Press Release

IACHR and its Special Rapporteurship for Freedom of Expression Concerned about Violence and Increased Political Tensions in Haiti

October 11, 2019

   Related links


   Contact info

IACHR Press Office

   More on the IACHR
A+ A-

Washington, D.C. – The Inter-American Commission on Human Rights (IACHR) and its Special Rapporteurship for Freedom of Expression are concerned about increased violence in the context of the political crisis that has been ongoing in Haiti since mid-2018. This crisis includes pressures to end the president’s mandate and a disproportionate use of force by police to repress demonstrations.
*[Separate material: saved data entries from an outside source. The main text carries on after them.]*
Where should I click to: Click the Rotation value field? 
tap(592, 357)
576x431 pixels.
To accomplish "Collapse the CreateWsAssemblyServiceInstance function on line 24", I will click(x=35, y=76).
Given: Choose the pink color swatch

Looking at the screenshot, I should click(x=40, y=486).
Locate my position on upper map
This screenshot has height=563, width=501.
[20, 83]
The IACHR urges the State to adopt all measures necessary to ensure the right to peaceful assembly and to take urgent action to preserve Haitians’ lives and integrity, as well as ensuring that journalists can do their job. The IACHR further asks all political forces in Haiti to return to peaceful political negotiations and to preserve the country’s democratic institutions.

According to the information the IACHR has received, social protests over economic and political issues have increased in recent weeks, focused on a rejection of President Jovenel Moïse. The crisis triggered by the publication in January 2019 of a report on PetroCaribe funds management related to corruption committed by authorities and other actors has been compounded by shortages of fuel and food and by power outages, and it has seen widespread violence caused by organized gangs. The Commission received information from representatives of Haitian civil society organizations during its 173rd Period of Sessions. These reports highlighted that basic public services—including healthcare and education—had been brought to a standstill, which particularly affected children, women, and older persons. The IACHR shares the concerns expressed by the United Nations on October 2, about difficult access to hospitals and emergency services and potential shortages in the supply of drinking water in critical facilities, such as orphanages.
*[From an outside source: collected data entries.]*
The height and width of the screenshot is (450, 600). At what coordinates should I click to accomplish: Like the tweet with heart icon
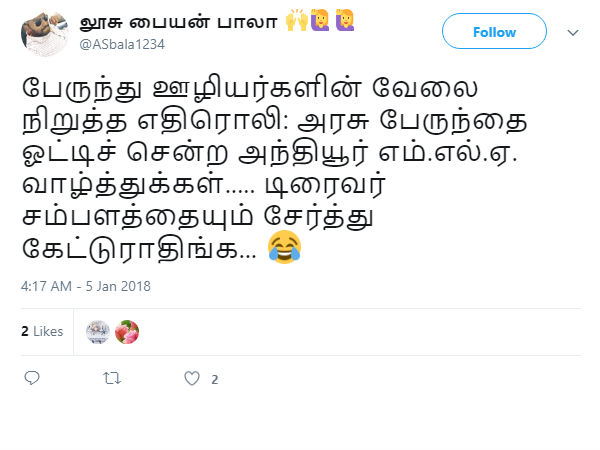click(x=192, y=378)
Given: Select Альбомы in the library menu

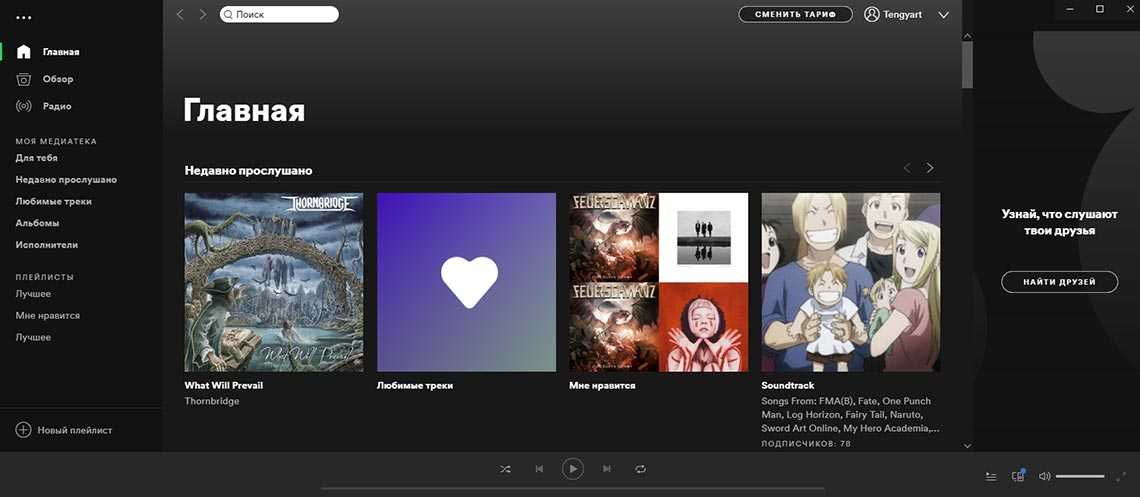Looking at the screenshot, I should [x=37, y=223].
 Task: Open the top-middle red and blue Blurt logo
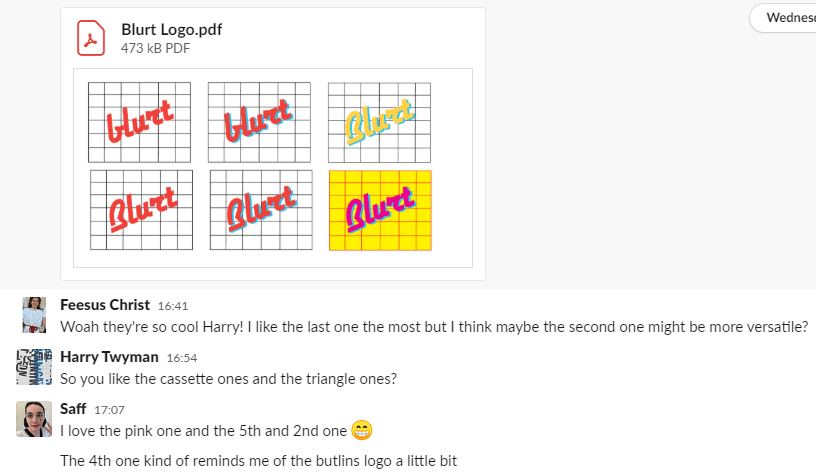[259, 122]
According to local media reports, the current scenario marked by profound political and social dissatisfaction has served as a backdrop for violence, which culminated in September with at least 17 dead in protests. In particular, the IACHR highlights the events of September 23, when a Haitian senator opened fire near the country’s Parliament. Two people—a reporter and a security guard—were injured in this episode.

As noted by the Special Rapporteurship in its R151/19 statement of June 14, following the murder of journalist Pétion  Rospide, the various instances of violence during demonstrations and protests in the country have included attacks against reporters who were covering public demonstrations. In his radio program, Rospide  himself had denounced attacks by violent demonstrators against various media outlets, particularly radio stations (the country’s most popular communications medium). According to publicly available reports, a journalist was injured on September 30, when a police officer had fired real ammunition to disperse demonstrators in Port-au-Prince. As he was taken to hospital on a motorcycle, the reporter—Edmond Joseph Agenor, of the Radio Sans Fin (RSF) radio station—was allegedly chased by a crowd of demonstrators who threw stones at him.
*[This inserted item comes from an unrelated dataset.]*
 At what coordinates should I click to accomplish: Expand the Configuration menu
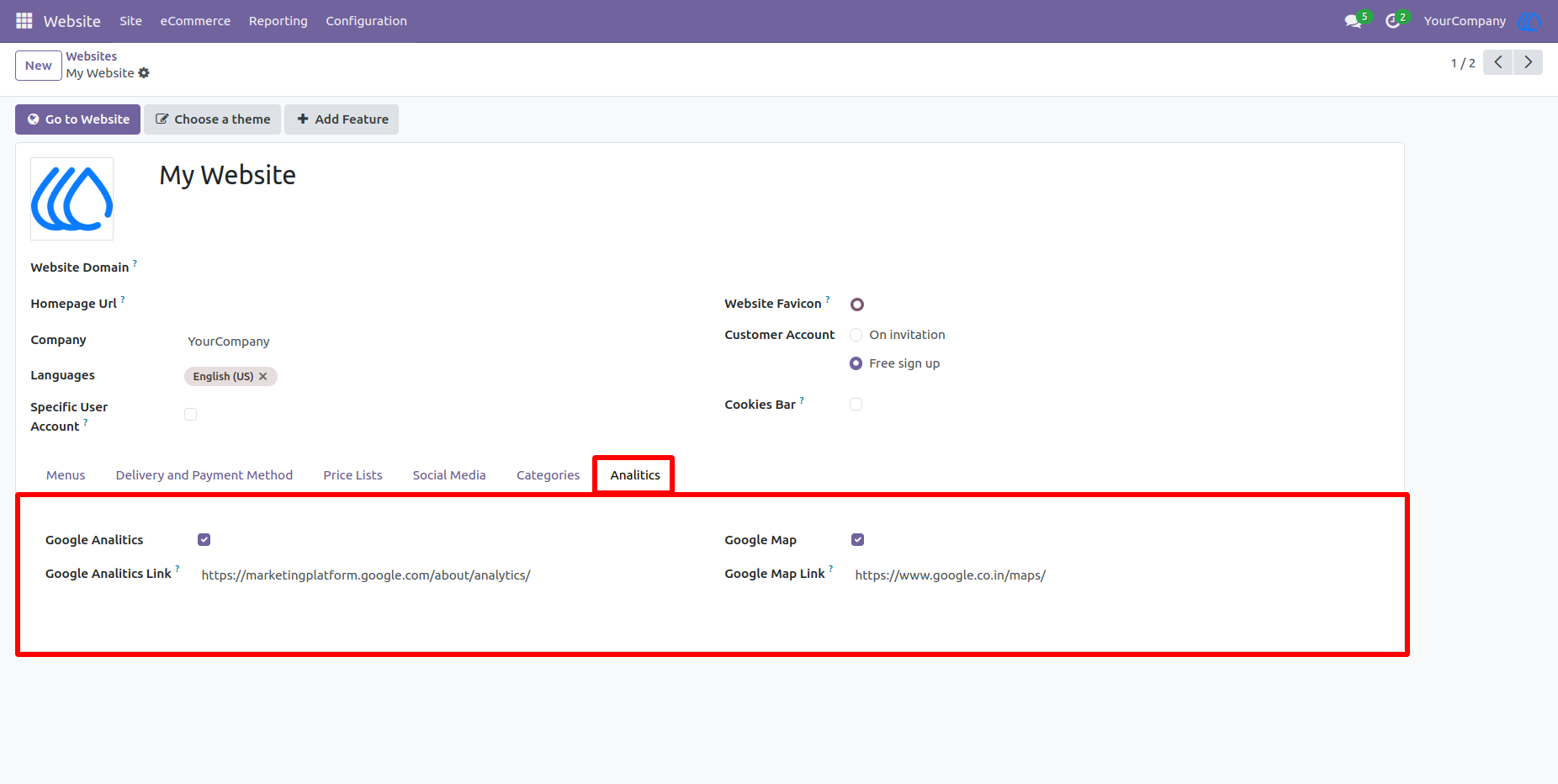coord(366,21)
The Commission profoundly rejects these acts of violence and urges the Haitian State to take any measures necessary to protect the lives, personal integrity, and safety of its people. The State needs to take all actions necessary to ensure that social protests remain peaceful. The IACHR and its Special Rapporteurship stress that a demonstration should only be dispersed based on the duty to protect the population, and that this should be done using the safest, least harmful means available. The use of force in public demonstrations should be exceptional, and it should only be exercised when it is strictly necessary, based on internationally recognized standards. The authorities must promptly and thoroughly investigate police actions during these protests and impose any necessary penalties.

The IACHR was further informed about hate speech inciting violence over the Internet and on the radio, which is allegedly worsening political polarization and attacks against the media in general. The IACHR stresses that, given what history has taught us about serious crimes fueled by inciting hatred against certain groups, all democratic societies need to adopt any measures necessary to prevent and punish such actions, especially in a regional context where discriminatory discourse is on the rise.

“Adverse conditions in Haiti prompt three main priorities: restarting political talks, ensuring free and peaceful protests, and fully restoring the basic services that have been brought to a standstill by the escalation of violence,” said Commissioner Flávia Piovesan, IACHR Rapporteur for Haiti. “In this context, the Commission will further pursue and even strengthen its efforts to monitor the ongoing situation in the country,” Commissioner Piovesan said.

“The State has a duty to ensure that journalists and communicators who are reporting in the context of public demonstrations will not be arrested, threatened, attacked, or have their rights restricted in any other way for doing their job,” said Edison Lanza, the IACHR’s Special Rapporteur for Freedom of Expression.

A principal, autonomous body of the Organization of American States (OAS), the IACHR derives its mandate from the OAS Charter and the American Convention on Human Rights. The Inter-American Commission has a mandate to promote respect for and to defend human rights in the region and acts as a consultative body to the OAS in this area. The Commission is composed of seven independent members who are elected in an individual capacity by the OAS General Assembly and who do not represent their countries of origin or residence.